The minor alleles of the 2 SNPs with the lowest association P-values are found on the same haplotype that spans most of the CD58 gene. The segment of chromosomal DNA under study is shown in black, with its physical boundaries noted based on human genome assembly 18; the location of the CD58 gene is shown in light blue. The flanking genes are IGSF3 (centromeric, navy blue) and ATP1A1 (telomeric, outside of the segment shown here). Below, we show the 31 SNPs and 1 insertion/deletion polymorphism (indel: −/T) found within this chromosomal segment that we have genotyped. These polymorphisms are divided into 3 distinct blocks of linkage disequilibrium based on genotyping data from both cases and healthy control individuals from the Brigham and Women's Hospital collection (see Fig. S1 for the detailed linkage disequilibrium structure and list of haplotypes found in this region). All haplotypes in the second block of linkage disequilibrium with a frequency >0.05 in the Brigham and Women's Hospital samples are shown with their unique sequences of alleles. The ancestral alleles of each polymorphisms, as recorded in the HapMap (27) or dbSNP resources (http://www.ncbi.nlm.nih.gov/projects/SNP/), are used to determine the ancestral haplotype, which serves as the reference haplotype, at the top of the figure. The derived (non-ancestral) allele of a SNP is highlighted by a navy blue circle on each haplotype. The minor alleles of the 2 SNPs (rs12044852 and rs2300747; Table S2) with a P value < 0.0005 in our primary association analysis to MS are highlighted in yellow; both minor alleles are on the same haplotype that is found at a frequency of 8% in the Brigham and Women's Hospital samples. Their location is highlighted in red. It is interesting to note that this 8% haplotype, which is underrepresented in subjects with MS, is the most divergent of the haplotypes with a frequency >5% in subjects of European ancestry studied here. The frequency of each haplotype is noted to the right, and the dendritic tree illustrates a possible evolutionary relationship of the different haplotypes.

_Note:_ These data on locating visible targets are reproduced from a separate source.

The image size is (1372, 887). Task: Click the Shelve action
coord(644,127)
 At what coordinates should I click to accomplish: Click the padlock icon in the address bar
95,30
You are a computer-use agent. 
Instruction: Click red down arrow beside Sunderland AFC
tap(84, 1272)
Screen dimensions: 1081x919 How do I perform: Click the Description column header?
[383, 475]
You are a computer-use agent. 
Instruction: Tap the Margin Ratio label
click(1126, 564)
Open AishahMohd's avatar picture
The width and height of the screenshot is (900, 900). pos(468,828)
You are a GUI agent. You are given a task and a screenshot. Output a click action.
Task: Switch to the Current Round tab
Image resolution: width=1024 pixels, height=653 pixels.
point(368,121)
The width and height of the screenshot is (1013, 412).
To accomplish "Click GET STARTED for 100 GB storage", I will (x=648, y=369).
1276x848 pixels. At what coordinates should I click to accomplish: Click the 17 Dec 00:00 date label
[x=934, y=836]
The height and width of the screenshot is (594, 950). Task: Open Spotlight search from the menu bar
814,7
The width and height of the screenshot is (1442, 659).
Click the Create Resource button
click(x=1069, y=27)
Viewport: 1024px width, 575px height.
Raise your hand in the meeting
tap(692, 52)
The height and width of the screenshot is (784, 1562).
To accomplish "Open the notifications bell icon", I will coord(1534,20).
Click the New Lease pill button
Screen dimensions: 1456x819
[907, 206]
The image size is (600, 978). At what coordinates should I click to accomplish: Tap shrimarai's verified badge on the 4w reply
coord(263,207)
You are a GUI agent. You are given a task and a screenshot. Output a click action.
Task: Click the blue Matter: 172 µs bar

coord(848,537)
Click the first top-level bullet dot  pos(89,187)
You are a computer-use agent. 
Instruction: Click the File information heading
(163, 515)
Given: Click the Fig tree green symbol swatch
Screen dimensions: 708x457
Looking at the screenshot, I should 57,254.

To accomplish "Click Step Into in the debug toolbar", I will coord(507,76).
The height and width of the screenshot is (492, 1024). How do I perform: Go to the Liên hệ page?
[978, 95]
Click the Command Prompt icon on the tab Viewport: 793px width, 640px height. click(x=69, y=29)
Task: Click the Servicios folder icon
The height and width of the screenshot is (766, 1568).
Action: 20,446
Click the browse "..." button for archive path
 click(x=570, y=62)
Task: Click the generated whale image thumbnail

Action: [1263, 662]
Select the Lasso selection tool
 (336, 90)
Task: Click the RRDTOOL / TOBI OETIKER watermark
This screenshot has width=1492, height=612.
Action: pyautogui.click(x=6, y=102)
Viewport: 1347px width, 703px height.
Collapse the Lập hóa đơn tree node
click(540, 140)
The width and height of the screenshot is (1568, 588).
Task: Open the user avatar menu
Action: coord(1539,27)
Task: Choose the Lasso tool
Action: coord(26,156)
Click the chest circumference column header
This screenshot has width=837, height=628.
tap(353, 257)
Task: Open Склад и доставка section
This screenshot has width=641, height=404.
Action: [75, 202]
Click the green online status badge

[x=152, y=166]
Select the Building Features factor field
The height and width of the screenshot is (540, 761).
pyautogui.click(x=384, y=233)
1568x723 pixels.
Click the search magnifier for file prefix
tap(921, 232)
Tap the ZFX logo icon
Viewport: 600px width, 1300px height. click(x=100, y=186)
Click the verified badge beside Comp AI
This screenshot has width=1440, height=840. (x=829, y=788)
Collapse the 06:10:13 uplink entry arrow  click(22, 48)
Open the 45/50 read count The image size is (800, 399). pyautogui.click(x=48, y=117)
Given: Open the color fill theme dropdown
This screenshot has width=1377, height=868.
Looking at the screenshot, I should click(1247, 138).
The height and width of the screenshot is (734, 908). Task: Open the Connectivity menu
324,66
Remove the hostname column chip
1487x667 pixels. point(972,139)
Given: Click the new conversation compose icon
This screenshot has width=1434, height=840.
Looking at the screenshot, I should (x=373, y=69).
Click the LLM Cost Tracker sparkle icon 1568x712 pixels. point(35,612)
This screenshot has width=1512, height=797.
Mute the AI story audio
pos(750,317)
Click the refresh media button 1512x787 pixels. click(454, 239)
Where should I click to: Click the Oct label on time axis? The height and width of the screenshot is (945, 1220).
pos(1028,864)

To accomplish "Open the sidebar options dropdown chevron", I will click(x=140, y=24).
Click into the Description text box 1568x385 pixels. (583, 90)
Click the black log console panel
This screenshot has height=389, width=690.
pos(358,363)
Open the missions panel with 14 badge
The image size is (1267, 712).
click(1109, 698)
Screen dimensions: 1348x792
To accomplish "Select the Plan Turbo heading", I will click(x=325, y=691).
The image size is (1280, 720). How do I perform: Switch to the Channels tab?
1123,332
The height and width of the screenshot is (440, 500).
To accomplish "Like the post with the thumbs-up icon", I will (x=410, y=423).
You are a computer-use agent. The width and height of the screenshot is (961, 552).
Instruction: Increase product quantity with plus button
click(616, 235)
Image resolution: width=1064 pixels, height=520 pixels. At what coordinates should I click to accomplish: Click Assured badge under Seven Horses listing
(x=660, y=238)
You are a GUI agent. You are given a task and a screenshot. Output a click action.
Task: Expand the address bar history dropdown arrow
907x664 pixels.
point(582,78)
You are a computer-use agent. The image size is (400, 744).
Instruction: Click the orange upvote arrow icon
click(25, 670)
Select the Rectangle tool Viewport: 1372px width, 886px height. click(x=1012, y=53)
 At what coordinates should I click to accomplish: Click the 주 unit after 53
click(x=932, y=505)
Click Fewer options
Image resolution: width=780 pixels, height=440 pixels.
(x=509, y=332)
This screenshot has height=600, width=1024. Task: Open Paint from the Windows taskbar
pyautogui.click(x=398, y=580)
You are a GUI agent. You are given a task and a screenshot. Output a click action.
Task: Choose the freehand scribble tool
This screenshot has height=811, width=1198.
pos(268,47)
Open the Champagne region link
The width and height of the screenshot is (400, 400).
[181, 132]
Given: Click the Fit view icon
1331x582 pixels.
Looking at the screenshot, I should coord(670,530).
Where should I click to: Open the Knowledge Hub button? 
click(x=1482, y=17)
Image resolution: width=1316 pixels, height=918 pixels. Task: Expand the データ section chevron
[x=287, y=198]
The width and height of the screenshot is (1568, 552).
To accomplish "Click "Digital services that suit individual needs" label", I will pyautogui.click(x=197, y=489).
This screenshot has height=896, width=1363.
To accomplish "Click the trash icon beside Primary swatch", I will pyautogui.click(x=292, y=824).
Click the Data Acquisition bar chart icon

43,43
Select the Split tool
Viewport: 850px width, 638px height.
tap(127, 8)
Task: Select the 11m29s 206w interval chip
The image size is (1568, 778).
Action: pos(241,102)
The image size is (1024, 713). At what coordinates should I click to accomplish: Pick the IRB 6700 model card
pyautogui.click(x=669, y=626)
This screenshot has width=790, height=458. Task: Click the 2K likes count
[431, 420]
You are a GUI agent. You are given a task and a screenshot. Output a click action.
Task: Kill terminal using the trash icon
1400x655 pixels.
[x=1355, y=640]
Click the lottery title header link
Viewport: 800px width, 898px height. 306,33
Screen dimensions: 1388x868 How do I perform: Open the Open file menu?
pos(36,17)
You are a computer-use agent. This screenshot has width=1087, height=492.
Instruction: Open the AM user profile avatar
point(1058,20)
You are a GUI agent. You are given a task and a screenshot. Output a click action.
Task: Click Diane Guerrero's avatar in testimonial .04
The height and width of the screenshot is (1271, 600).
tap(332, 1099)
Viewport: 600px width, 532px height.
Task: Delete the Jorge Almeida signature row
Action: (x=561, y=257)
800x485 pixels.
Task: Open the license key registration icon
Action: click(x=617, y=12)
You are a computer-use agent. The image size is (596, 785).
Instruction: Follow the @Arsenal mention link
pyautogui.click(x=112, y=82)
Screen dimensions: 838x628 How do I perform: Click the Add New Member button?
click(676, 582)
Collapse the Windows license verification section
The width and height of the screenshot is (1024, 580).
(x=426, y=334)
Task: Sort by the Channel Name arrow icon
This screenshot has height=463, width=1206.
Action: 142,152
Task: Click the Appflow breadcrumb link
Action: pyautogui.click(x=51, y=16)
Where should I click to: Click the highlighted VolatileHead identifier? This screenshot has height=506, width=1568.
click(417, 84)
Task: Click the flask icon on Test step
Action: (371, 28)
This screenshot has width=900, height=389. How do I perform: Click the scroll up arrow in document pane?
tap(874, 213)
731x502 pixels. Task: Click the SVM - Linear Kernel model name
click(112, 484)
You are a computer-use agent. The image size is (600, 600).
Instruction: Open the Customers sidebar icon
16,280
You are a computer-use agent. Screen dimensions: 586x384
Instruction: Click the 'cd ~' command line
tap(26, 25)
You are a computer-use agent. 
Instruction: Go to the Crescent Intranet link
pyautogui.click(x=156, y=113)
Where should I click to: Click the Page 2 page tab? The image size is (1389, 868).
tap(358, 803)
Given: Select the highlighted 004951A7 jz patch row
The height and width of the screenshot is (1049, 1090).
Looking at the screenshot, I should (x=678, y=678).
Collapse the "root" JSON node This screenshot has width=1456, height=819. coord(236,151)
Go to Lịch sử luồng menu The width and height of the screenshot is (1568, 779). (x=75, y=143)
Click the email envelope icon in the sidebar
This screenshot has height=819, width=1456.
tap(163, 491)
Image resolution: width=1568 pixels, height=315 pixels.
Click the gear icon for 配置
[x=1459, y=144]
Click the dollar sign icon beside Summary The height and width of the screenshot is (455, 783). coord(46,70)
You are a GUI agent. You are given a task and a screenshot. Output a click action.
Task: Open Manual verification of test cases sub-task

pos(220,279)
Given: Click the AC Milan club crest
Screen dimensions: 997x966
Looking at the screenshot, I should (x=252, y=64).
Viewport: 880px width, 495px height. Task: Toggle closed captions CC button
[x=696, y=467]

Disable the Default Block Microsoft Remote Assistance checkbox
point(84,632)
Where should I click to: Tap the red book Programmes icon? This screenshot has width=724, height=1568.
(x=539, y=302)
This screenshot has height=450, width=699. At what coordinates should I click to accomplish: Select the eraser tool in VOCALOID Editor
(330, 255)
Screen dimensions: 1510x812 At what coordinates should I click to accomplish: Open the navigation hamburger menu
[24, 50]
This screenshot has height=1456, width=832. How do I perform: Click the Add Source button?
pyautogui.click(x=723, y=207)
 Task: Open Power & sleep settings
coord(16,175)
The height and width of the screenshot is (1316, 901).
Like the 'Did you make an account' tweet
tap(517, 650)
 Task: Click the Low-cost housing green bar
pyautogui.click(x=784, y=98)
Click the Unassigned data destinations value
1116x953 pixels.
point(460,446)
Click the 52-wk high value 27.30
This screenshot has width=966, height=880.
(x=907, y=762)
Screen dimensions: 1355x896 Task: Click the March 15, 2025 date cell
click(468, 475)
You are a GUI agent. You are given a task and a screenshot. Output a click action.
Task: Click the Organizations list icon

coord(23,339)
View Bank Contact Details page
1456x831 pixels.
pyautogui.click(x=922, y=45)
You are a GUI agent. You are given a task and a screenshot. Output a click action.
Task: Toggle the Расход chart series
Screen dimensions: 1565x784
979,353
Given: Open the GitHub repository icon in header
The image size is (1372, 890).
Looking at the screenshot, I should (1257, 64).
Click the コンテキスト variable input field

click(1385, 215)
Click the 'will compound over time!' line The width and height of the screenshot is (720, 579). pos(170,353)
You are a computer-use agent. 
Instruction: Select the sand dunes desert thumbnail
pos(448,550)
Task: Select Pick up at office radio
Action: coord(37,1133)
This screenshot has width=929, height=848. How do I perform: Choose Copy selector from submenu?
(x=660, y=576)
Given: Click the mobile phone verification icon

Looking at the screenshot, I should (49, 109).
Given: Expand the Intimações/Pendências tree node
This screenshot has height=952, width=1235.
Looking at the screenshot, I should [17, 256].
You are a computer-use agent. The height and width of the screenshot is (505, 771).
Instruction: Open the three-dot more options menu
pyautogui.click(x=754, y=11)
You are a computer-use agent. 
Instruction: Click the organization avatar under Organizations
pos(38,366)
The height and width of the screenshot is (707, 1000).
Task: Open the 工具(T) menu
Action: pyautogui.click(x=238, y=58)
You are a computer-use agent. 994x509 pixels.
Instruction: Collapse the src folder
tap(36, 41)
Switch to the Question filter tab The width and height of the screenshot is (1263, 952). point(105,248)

Expression of CD58 RNA is enhanced during the remission phase of MS in untreated subjects. We compare the expression of CD58 RNA found in whole blood during the clinically defined remission and relapse phases of MS. For each phase, 10 unique untreated subjects with MS were sampled, and individual values of CD58 RNA expression were normalized to the mean CD58 RNA expression of 20 healthy control subjects. On average, the expression of CD58 increases 1.7-fold in whole blood during a relapse relative to the expression found in 20 healthy control subjects, and the distribution of the relative change observed in the remission phase is significantly different from that seen during the relapse phase (P = 0.011). This difference remains significant after removing the extreme outlier of each category (relapse and remission) (P = 0.040).